Ya no era la primera vez que me reprochaba por no usar el sentido común y yo también me sentía frustrado. Entonces le dije que el sentido común no existe. Y fue como si al Obispo de Brooklyn le hubiese dicho que Dios no existe. Sin duda mi revelación cuestionaba sus más arraigados paradigmas.

– ¿Como que no existe? Si todas las personas lo utilizan, yo lo he usado toda la vida.

– Por ejemplo, para los hindúes — comencé mi explicación— el sentido común les dice que las vacas son sagradas. ¿Eso es de sentido común para ti?

– Sí, pero el ejemplo de las vacas es malo, te fuiste al extremo…

– Otro ejemplo. Una vez me dijiste que uno de tus trabajadores siempre te habla de la Biblia y que para él los que no creen en Dios y en su religión se van a pudrir en el infierno, ¿cierto?

– Cierto,

– Y eso, tiene ¿sentido para ti?, claro que no, pero para todos ellos sí tiene sentido y es común para todos los que profesan esa religión. El sentido común depende de las experiencias de cada persona, está muy arraigado a las vivencias personales y culturales. Por lo tanto, el sentido común es lo menos común que existe. Si yo hubiese trabajado con herramientas durante mucho tiempo, créeme que, con solo ver esta tenaza, sabría como usarla, aunque no la haya visto en mi vida.

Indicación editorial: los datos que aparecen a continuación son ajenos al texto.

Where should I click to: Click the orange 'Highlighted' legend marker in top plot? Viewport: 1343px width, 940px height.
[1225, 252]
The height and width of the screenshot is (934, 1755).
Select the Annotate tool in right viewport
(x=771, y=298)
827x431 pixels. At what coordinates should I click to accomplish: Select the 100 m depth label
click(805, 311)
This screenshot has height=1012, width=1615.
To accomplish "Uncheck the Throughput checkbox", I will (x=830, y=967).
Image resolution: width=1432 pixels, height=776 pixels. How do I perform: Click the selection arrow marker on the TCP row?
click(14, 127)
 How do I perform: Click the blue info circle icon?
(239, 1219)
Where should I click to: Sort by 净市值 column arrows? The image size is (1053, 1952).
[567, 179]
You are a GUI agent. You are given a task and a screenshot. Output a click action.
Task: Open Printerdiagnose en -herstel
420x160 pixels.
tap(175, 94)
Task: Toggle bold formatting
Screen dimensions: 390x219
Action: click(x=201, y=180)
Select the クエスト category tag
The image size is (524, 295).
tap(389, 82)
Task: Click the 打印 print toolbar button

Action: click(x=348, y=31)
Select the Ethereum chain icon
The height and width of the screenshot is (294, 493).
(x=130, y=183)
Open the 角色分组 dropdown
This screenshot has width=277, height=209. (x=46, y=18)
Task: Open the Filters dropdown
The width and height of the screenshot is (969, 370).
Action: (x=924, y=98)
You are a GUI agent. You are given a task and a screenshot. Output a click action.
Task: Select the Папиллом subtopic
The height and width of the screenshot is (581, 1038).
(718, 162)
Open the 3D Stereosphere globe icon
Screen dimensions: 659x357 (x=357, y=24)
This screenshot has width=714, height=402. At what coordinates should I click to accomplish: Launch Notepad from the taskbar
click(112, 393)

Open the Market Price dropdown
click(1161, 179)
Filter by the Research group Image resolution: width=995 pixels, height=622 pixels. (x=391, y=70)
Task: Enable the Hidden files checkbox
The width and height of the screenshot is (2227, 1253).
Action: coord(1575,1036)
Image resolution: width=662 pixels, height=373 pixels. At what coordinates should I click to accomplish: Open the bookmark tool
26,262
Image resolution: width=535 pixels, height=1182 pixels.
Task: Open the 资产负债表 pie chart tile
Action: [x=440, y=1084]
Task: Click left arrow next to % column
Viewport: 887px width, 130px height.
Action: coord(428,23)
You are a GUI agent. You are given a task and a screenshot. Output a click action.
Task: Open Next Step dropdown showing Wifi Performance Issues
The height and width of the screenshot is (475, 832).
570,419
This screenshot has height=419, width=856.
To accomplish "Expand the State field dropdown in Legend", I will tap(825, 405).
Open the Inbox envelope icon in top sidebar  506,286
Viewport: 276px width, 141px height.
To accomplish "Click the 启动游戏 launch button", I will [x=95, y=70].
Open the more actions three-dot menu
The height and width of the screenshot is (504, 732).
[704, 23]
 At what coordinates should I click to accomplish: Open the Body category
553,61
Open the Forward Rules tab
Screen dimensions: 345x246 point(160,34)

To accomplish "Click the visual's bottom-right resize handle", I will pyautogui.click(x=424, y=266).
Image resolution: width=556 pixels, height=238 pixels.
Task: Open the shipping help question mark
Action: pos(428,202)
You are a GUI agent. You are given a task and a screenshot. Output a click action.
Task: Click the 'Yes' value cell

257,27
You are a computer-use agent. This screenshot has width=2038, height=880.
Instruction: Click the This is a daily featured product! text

“Pepe grillo” se notaba confundido pero reacio a ceder, se defendió como “gato de espaldas”, buscando argumentos hasta que me hizo la pregunta del millón:

– Bueno, ¿entonces como solucionamos los problemas si todos somos diferentes y vemos la vida de forma diferentes?
– Con empatía, respondí.

Hace unos días, mientras nos dirigíamos a hacer un trabajo en un restaurante a las afueras de Manhattan y conducía la comercial van, me confidenció: y pensar que toda mi vida estuve equivocado, voy a tratar de no usar el “common sense” con otras personas. No le dije nada, solamente seguí buscando una canción de Steve Perry en el teléfono para amenizar el viaje, pero me alegré de escuchar eso. Me gusta saber que mi amigo Esteban “pepe grillo” aprende cosas nuevas; mejor aún, se muestra interesado en estas cuestiones “filosóficas” que en apariencia no tienen utilidad alguna pero que alivianarían la vida de muchas personas. Por mi parte, me gusta acompañarlo en sus trabajos, porque, aunque a veces no me tenga mucha paciencia, veo que se empeña en enseñarme, a mi, que soy un completo inútil en estos oficios. Hay días en que termino muy cansado. Días en que mis suaves manos de escritor las siento más ásperas y tirantes. Me duelen las muñecas, la espalda, las piernas los glúteos, pero me motiva el hecho de hacer cosas nuevas, de tomar con precisión un taladro, cortar baldosas. Cuando llego a mi cama siento una extraña satisfacción, esa de vivir muchas vidas. Quizás eso sea New York para mi, vivir intensamente y provocar al extremo mis miedos y mi destino. Ahora el “common sense” se convirtió en nuestra broma personal. Entonces, cada vez que algo que parece obvio no lo hacemos bien, en vez de decirnos “que eres huevón”, “eres un boludo” o “un palomo”, simplemente, con un delicado gesto de graciosa petulancia intelectual, nos decimos: “common sense, man, common sense”. Pero detrás de mi gesticulada risa, de las bromas que “pepe grillo” tiene a flor de piel, hay un misterio que aún me sigue rondando, y es sobre esos papagayos y sus picos curvos.